The Sunday Format
- Running time: 30 minutes
- Country of origin: United Kingdom
- Language: English
- Home station: BBC Radio 4
- Starring: Ewan Bailey, Rebecca Front, Simon Greenall, Emma Kennedy, Chris Langham
- Created by: John Morton
- Written by: Simon Blackwell, Nick Revell, Dave Cohen, Ewan Bailey, Emma Kennedy, Bill Dare, Laurence Howarth, Andrew Marlatt and Tony Roche
- Produced by: Paul Schlesinger, Helen Williams.
- Website: bbc.co.uk/radio4/comedy/sundayformat.shtml

= The Sunday Format =

UK radio program

The Sunday Format is a British satirical radio comedy programme, parodying British Sunday newspapers, and in particular their lifestyle and celebrity supplements. The programme consists of a series of short sketches that dramatise the articles in the eponymous newspaper, with the cast assuming the characters of the journalists or columnists. Sketches are broken up, and often use backing music which also stops and starts along with the reading of the column as the notional reader's eye wanders across the page when an article loses their interest. Articles typically hover just above fractional interest also include exotically unrelatable, earnestly spun-out mundanities and wordplay to effectively mock the prolix poorly edited writing style of such publications.

== Conception ==

The show was first heard in 1996 in a one-off pilot episode. It did not return until a four-part series aired in Feb/Mar 1999, followed by six episodes in Nov/Dec 2000, and three additional four-part series in Sep/Oct 2001, Jan 2003 and Jan/Feb 2004. The show has won a Sony Radio Award and a British Comedy Award.

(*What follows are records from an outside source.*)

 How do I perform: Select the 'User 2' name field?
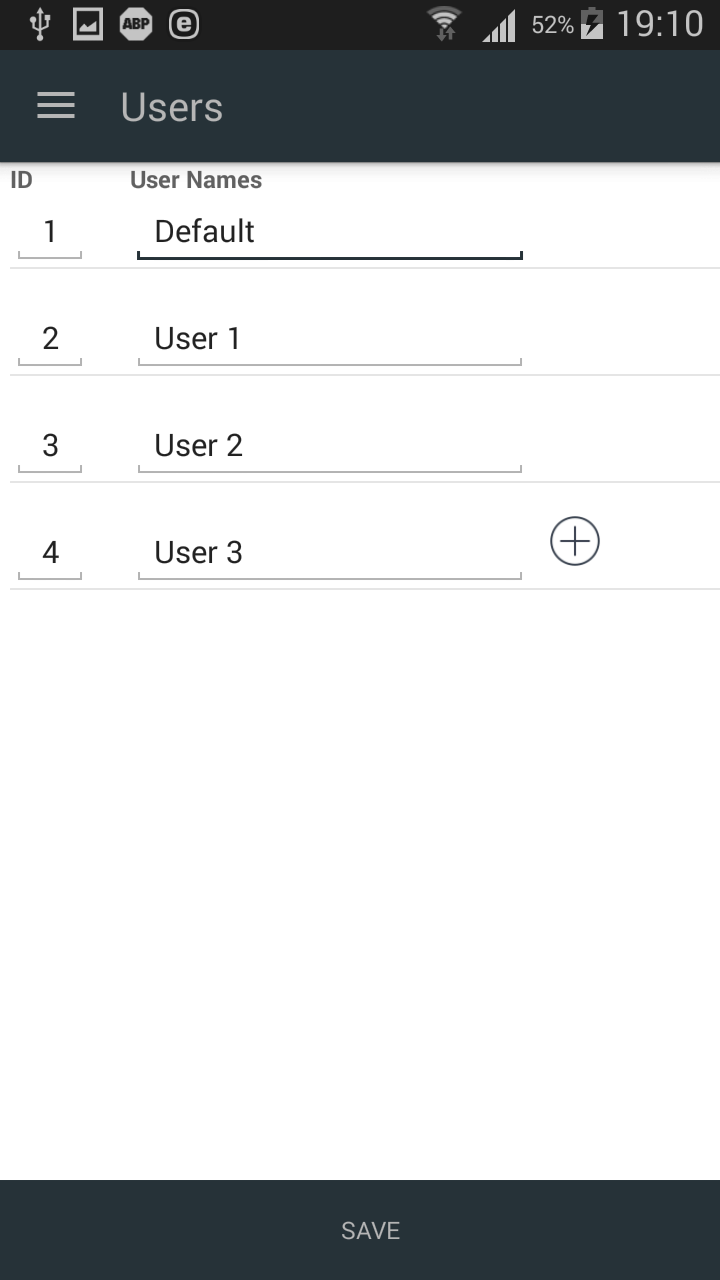pyautogui.click(x=330, y=445)
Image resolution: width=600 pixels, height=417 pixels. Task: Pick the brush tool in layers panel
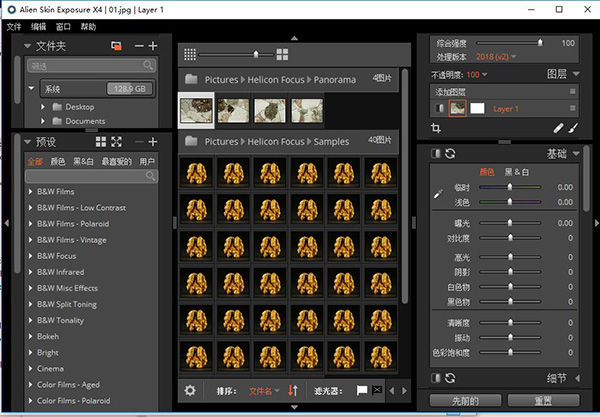point(573,129)
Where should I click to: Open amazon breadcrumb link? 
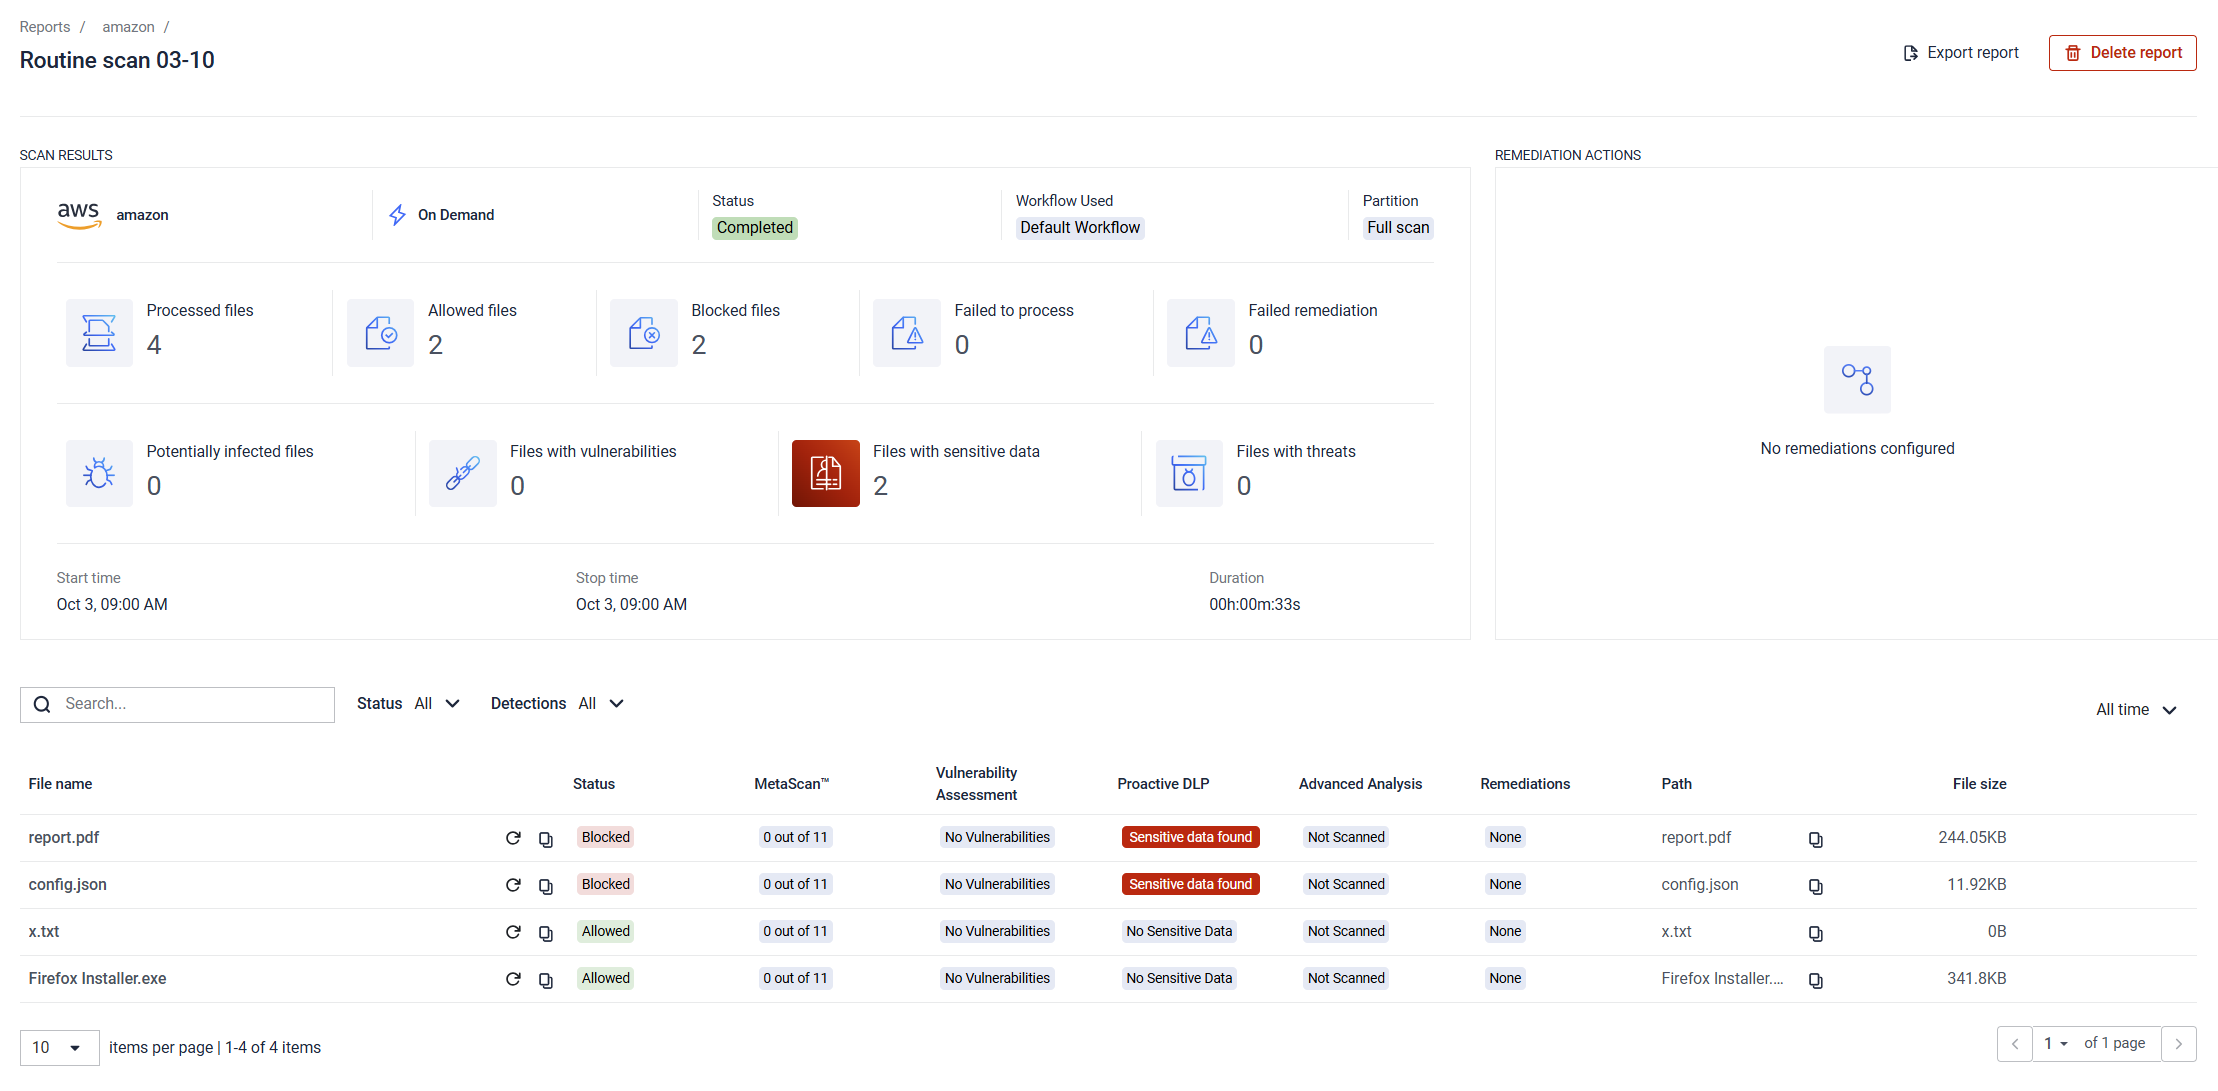(x=128, y=27)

The show was devised by John Morton and was produced by Paul Schlesinger and Helen Williams. The writing team is Simon Blackwell, Nick Revell, Dave Cohen, Ewan Bailey, Emma Kennedy, Bill Dare, Laurence Howarth, Andrew Marlatt and Tony Roche. The cast is Ewan Bailey, Rebecca Front, Simon Greenall, Emma Kennedy, Chris Langham, Tracy-Ann Oberman, and Alice Arnold. Alexander Armstrong, Ben Miller, Martin Hyder and Siriol Jenkins also appeared in the earlier series.